Dataset content -
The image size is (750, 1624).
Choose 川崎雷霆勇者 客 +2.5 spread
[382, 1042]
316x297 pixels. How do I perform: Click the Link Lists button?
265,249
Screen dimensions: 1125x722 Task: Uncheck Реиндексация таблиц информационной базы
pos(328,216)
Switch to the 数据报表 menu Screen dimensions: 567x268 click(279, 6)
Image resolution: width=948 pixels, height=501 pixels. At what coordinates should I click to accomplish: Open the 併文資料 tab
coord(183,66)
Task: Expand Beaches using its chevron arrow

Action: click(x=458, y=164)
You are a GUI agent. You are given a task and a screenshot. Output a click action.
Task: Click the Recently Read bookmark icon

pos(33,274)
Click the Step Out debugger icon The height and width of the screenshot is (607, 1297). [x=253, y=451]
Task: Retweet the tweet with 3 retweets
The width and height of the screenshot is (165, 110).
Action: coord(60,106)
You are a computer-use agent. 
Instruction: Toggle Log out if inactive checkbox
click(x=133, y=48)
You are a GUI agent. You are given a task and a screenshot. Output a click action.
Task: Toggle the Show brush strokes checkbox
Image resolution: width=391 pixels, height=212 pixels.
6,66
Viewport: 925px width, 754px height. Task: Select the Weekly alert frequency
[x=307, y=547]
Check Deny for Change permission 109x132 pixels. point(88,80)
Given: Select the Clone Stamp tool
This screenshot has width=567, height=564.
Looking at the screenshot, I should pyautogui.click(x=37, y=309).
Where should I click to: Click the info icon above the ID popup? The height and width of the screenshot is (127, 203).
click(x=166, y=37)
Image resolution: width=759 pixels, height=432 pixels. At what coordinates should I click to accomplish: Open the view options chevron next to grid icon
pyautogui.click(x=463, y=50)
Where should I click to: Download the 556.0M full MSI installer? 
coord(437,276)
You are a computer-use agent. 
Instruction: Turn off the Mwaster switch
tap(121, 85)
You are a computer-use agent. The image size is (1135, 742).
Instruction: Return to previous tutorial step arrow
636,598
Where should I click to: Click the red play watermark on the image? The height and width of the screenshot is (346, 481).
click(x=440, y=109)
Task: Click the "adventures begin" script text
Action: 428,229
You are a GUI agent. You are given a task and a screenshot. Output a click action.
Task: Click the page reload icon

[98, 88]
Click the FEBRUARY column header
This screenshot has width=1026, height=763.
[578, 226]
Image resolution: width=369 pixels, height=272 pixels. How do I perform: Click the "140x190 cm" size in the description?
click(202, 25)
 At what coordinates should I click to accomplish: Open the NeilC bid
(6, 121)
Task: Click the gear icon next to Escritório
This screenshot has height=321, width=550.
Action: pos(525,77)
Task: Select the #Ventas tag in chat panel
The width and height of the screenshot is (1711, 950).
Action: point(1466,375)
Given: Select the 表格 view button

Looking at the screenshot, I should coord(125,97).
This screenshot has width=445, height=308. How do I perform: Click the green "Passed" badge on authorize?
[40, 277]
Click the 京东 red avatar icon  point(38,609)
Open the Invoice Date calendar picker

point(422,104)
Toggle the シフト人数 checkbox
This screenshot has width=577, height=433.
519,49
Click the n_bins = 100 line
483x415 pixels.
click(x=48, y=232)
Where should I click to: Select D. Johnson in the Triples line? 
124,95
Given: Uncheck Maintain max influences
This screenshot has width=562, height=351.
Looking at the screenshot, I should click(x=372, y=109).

Given task - Copy all of the material above word for word, leaving nothing out and changing nothing.

Written solution -
The image size is (750, 1624).
Choose 川崎雷霆勇者 客 +2.5 spread
[382, 1042]
316x297 pixels. How do I perform: Click the Link Lists button?
265,249
Screen dimensions: 1125x722 Task: Uncheck Реиндексация таблиц информационной базы
pos(328,216)
Switch to the 数据报表 menu Screen dimensions: 567x268 click(279, 6)
Image resolution: width=948 pixels, height=501 pixels. At what coordinates should I click to accomplish: Open the 併文資料 tab
coord(183,66)
Task: Expand Beaches using its chevron arrow

Action: click(x=458, y=164)
You are a GUI agent. You are given a task and a screenshot. Output a click action.
Task: Click the Recently Read bookmark icon

pos(33,274)
Click the Step Out debugger icon The height and width of the screenshot is (607, 1297). [x=253, y=451]
Task: Retweet the tweet with 3 retweets
The width and height of the screenshot is (165, 110).
Action: coord(60,106)
You are a computer-use agent. 
Instruction: Toggle Log out if inactive checkbox
click(x=133, y=48)
You are a GUI agent. You are given a task and a screenshot. Output a click action.
Task: Toggle the Show brush strokes checkbox
Image resolution: width=391 pixels, height=212 pixels.
6,66
Viewport: 925px width, 754px height. Task: Select the Weekly alert frequency
[x=307, y=547]
Check Deny for Change permission 109x132 pixels. point(88,80)
Given: Select the Clone Stamp tool
This screenshot has width=567, height=564.
Looking at the screenshot, I should pyautogui.click(x=37, y=309).
Where should I click to: Click the info icon above the ID popup? The height and width of the screenshot is (127, 203).
click(x=166, y=37)
Image resolution: width=759 pixels, height=432 pixels. At what coordinates should I click to accomplish: Open the view options chevron next to grid icon
pyautogui.click(x=463, y=50)
Where should I click to: Download the 556.0M full MSI installer? 
coord(437,276)
You are a computer-use agent. 
Instruction: Turn off the Mwaster switch
tap(121, 85)
You are a computer-use agent. The image size is (1135, 742).
Instruction: Return to previous tutorial step arrow
636,598
Where should I click to: Click the red play watermark on the image? The height and width of the screenshot is (346, 481).
click(x=440, y=109)
Task: Click the "adventures begin" script text
Action: 428,229
You are a GUI agent. You are given a task and a screenshot. Output a click action.
Task: Click the page reload icon

[98, 88]
Click the FEBRUARY column header
This screenshot has width=1026, height=763.
[578, 226]
Image resolution: width=369 pixels, height=272 pixels. How do I perform: Click the "140x190 cm" size in the description?
click(202, 25)
 At what coordinates should I click to accomplish: Open the NeilC bid
(6, 121)
Task: Click the gear icon next to Escritório
This screenshot has height=321, width=550.
Action: pos(525,77)
Task: Select the #Ventas tag in chat panel
The width and height of the screenshot is (1711, 950).
Action: point(1466,375)
Given: Select the 表格 view button

Looking at the screenshot, I should coord(125,97).
This screenshot has width=445, height=308. How do I perform: Click the green "Passed" badge on authorize?
[40, 277]
Click the 京东 red avatar icon  point(38,609)
Open the Invoice Date calendar picker

point(422,104)
Toggle the シフト人数 checkbox
This screenshot has width=577, height=433.
519,49
Click the n_bins = 100 line
483x415 pixels.
click(x=48, y=232)
Where should I click to: Select D. Johnson in the Triples line? 
124,95
Given: Uncheck Maintain max influences
This screenshot has width=562, height=351.
Looking at the screenshot, I should click(x=372, y=109).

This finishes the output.